SET EXERCISE
Rewrite everything from the line containing "Viewport: 950px width, 528px" down to the line containing "coord(135,222)", replacing "screenshot" with "screen capture" and keeping all else the same.

########

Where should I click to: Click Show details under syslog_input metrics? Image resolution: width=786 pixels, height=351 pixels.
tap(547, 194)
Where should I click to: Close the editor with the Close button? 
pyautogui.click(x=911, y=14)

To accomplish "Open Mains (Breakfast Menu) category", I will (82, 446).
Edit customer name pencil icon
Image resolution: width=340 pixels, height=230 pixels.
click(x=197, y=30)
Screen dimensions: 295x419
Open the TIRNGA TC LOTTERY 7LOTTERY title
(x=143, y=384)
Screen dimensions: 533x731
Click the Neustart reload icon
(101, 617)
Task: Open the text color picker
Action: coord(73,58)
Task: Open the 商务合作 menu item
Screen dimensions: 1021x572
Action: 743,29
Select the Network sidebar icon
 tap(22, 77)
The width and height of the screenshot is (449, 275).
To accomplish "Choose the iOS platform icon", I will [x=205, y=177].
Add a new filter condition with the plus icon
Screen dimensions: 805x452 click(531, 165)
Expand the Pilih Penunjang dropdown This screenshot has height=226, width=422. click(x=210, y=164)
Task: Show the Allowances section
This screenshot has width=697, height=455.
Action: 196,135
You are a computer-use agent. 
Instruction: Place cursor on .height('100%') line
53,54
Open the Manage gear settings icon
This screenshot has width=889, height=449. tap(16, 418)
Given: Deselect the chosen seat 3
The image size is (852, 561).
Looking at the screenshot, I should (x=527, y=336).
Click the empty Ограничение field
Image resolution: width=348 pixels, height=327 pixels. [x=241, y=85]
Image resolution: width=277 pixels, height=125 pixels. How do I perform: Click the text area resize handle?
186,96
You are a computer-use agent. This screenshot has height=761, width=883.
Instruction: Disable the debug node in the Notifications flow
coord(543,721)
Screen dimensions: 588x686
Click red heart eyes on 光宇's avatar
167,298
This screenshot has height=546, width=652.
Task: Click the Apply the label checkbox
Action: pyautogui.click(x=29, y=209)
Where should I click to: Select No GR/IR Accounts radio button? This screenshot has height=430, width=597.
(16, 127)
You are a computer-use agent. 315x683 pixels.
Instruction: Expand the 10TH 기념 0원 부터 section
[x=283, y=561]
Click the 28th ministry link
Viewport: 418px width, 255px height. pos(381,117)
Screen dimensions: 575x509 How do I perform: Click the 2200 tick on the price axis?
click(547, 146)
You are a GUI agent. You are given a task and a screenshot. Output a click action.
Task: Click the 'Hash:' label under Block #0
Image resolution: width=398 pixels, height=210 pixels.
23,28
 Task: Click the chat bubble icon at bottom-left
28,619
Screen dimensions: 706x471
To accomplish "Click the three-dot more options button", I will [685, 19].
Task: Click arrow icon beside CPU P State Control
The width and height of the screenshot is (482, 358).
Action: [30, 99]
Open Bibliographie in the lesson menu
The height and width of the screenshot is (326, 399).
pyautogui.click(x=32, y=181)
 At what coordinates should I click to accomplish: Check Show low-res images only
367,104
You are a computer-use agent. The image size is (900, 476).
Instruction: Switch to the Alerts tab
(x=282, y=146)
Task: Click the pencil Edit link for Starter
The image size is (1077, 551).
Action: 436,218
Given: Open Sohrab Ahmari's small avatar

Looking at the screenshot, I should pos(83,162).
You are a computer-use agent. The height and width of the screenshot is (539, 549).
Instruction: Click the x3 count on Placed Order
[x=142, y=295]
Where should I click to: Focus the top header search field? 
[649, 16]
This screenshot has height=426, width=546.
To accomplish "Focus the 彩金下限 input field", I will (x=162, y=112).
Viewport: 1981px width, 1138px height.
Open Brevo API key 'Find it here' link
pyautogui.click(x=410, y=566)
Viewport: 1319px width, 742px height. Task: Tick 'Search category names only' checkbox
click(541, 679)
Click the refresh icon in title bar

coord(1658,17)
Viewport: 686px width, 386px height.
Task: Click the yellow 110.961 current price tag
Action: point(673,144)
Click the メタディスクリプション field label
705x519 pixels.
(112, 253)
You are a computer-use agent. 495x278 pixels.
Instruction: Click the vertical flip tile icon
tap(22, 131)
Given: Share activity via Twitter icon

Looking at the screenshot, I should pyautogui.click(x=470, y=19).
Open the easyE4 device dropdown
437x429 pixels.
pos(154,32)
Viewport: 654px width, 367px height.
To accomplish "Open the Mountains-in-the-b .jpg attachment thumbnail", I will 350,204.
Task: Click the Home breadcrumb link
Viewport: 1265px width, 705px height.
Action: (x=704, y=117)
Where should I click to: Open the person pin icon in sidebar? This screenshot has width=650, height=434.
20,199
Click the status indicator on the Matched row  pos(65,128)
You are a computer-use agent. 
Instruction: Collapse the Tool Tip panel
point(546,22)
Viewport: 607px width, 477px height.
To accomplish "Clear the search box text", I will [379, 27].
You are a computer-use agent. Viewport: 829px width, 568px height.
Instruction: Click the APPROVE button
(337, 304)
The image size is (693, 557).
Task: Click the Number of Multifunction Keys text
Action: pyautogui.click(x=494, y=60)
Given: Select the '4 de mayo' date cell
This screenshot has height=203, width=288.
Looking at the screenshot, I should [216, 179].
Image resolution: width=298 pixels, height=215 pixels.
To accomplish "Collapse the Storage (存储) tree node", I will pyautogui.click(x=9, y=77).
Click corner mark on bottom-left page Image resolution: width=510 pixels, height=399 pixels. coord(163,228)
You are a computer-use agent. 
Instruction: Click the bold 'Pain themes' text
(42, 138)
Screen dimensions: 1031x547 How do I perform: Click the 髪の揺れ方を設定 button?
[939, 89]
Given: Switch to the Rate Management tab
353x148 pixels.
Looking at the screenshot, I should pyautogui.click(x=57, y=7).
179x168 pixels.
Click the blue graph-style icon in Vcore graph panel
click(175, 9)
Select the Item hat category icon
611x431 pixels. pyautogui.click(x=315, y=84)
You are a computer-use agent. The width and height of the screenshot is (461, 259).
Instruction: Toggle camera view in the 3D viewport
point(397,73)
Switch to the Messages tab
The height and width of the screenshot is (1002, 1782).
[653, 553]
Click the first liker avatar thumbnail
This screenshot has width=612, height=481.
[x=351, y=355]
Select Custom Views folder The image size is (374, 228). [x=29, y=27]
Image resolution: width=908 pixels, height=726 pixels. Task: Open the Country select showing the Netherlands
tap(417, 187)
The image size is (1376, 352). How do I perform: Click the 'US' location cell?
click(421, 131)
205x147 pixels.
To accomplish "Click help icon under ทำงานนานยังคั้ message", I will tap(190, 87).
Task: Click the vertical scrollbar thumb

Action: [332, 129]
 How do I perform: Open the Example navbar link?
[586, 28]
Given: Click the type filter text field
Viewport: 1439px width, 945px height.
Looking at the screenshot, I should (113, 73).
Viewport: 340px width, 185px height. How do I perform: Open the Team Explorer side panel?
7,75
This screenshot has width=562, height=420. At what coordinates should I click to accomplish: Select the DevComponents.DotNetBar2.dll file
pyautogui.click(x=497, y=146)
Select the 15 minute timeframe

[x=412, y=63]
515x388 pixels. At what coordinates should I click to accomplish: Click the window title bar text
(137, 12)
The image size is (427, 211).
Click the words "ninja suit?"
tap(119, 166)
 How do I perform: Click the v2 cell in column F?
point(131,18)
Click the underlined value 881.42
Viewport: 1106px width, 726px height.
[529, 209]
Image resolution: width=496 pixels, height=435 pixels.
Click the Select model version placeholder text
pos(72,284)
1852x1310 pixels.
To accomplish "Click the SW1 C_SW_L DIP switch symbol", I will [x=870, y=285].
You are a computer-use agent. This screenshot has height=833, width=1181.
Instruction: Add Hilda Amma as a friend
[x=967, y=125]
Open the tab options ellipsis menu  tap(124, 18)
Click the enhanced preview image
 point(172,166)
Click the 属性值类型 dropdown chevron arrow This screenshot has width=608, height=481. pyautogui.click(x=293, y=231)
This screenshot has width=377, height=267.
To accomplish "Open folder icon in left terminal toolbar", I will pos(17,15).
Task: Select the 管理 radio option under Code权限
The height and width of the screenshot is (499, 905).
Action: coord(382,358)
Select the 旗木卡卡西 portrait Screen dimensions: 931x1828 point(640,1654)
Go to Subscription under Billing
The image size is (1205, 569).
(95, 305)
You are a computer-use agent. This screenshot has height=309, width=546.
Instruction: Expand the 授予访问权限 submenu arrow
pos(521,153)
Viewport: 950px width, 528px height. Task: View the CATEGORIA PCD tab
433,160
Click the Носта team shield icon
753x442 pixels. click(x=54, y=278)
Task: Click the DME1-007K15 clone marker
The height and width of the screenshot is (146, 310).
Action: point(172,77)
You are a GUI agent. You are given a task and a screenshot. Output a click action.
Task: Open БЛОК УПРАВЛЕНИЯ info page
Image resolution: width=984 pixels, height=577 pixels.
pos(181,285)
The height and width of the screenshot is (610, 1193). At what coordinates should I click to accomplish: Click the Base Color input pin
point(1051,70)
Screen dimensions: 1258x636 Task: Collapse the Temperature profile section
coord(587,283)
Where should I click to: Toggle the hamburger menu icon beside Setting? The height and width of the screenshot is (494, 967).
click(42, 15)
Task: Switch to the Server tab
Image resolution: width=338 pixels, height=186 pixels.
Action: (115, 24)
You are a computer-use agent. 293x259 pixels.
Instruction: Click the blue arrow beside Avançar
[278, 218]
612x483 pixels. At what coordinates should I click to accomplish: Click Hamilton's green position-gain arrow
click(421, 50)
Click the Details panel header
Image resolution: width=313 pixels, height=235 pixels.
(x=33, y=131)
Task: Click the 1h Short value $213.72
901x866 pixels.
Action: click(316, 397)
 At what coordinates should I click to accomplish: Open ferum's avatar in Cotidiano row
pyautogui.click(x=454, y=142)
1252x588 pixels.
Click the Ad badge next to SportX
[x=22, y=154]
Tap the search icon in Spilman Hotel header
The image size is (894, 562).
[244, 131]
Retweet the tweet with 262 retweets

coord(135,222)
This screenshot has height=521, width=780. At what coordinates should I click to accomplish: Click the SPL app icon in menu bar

########

WRITTEN RESPONSE
Viewport: 950px width, 528px height. Task: View the CATEGORIA PCD tab
433,160
Click the Носта team shield icon
753x442 pixels. click(x=54, y=278)
Task: Click the DME1-007K15 clone marker
The height and width of the screen capture is (146, 310).
Action: point(172,77)
You are a GUI agent. You are given a task and a screen capture. Output a click action.
Task: Open БЛОК УПРАВЛЕНИЯ info page
Image resolution: width=984 pixels, height=577 pixels.
pos(181,285)
The height and width of the screen capture is (610, 1193). At what coordinates should I click to accomplish: Click the Base Color input pin
point(1051,70)
Screen dimensions: 1258x636 Task: Collapse the Temperature profile section
coord(587,283)
Where should I click to: Toggle the hamburger menu icon beside Setting? The height and width of the screen capture is (494, 967).
click(42, 15)
Task: Switch to the Server tab
Image resolution: width=338 pixels, height=186 pixels.
Action: (115, 24)
You are a computer-use agent. 293x259 pixels.
Instruction: Click the blue arrow beside Avançar
[278, 218]
612x483 pixels. At what coordinates should I click to accomplish: Click Hamilton's green position-gain arrow
click(421, 50)
Click the Details panel header
Image resolution: width=313 pixels, height=235 pixels.
(x=33, y=131)
Task: Click the 1h Short value $213.72
901x866 pixels.
Action: click(316, 397)
 At what coordinates should I click to accomplish: Open ferum's avatar in Cotidiano row
pyautogui.click(x=454, y=142)
1252x588 pixels.
Click the Ad badge next to SportX
[x=22, y=154]
Tap the search icon in Spilman Hotel header
The image size is (894, 562).
[244, 131]
Retweet the tweet with 262 retweets

coord(135,222)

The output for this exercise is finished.